Arriving on my doorstep (actually, the mail carrier rang the doorbell, as he always does when there is a package to be delivered) is the most recent release from Tachyon Publications: the short story collection from Canadian SF writer Peter Watts.
I worked on Beyond the Rift back in June, and you can read more about that in my blog post entitled "Wattsworld," published on June 25, 2013.
The collection includes 13 of the author's most notable stories, including the Hugo Award-winning novelette "The Island." In "This Fall's Must-Read Science Fiction and Fantasy Books," Annalee Newitz for io9 writes:
A new book from crazy genius Watts is always cause for celebration — and this collection of short stories brings together some of his greatest work, including his mind-altering retelling of The Thing called "The Things." Known for his pitch-black views on human nature, and a breathtaking ability to explore the weird side of evolution and animal behavior, Watts is one of those writers who gets into your brain and remains lodged there like an angry, sentient tumor.
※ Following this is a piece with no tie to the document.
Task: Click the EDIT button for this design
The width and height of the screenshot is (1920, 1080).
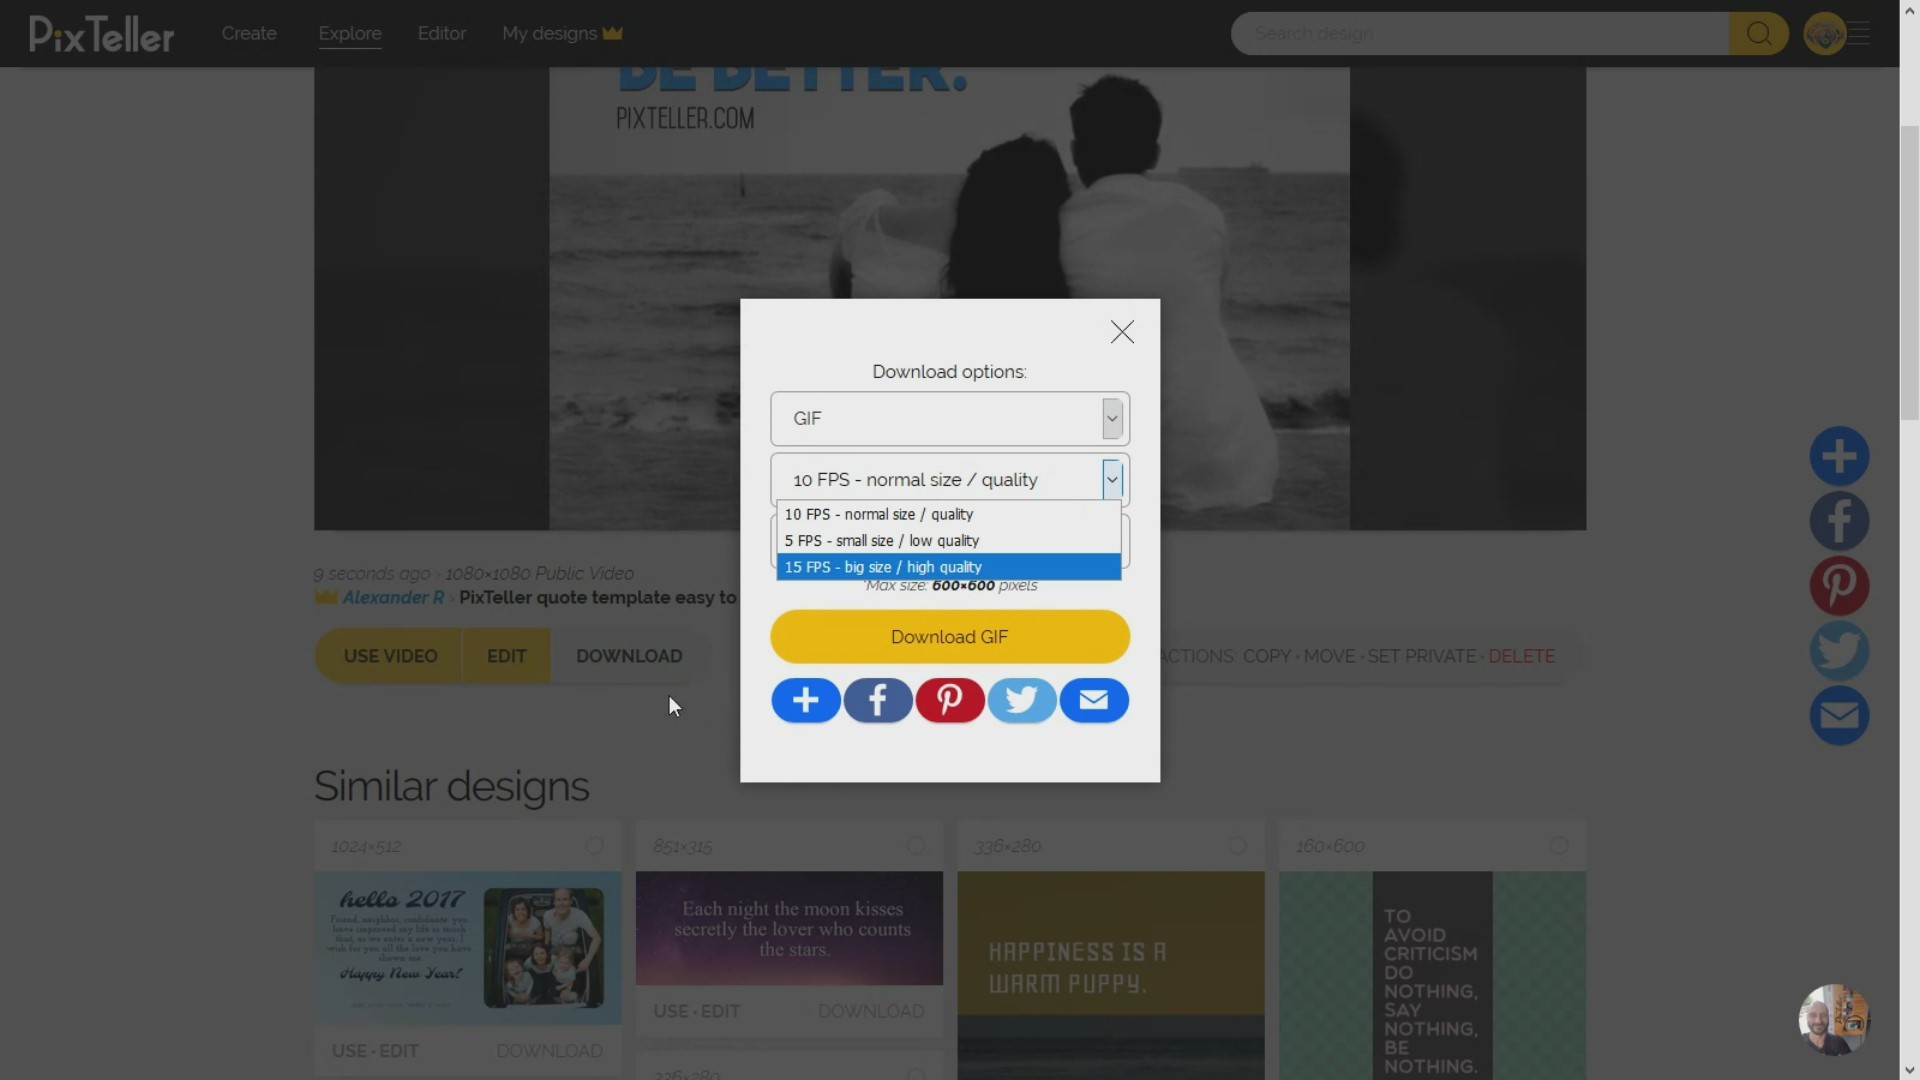Action: pos(506,655)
And author Paul Di Filippo, in his book review column for Barnes & Noble, had this to say about Beyond the Rift:
Canadian author Peter Watts is a biologist by training and a visionary by inclination. His novels are hard-edged yet coolly psychedelic extrapolations of our gene-modded future. Possessing the stern moral acuity of James Tiptree, he also exhibits the intellectual zest of Arthur C. Clarke. His afterword to his new story collection, Beyond the Rift, is one of the best essays in recent memory about the nature of the kind of science fiction that mates these qualities. Watts is expert at inhabiting the mind of the Other, whether it's a Cambellian shape-shifting alien in "The Things," a future soldier high on techno Rapture in "A Word for Heathens," or a deep-sea dweller with mysterious origins in "Home." His killer opening sentences ("First Contact was supposed to solve everything"; "Wescott was glad when it finally stopped breathing") are rabbit holes to strange futures.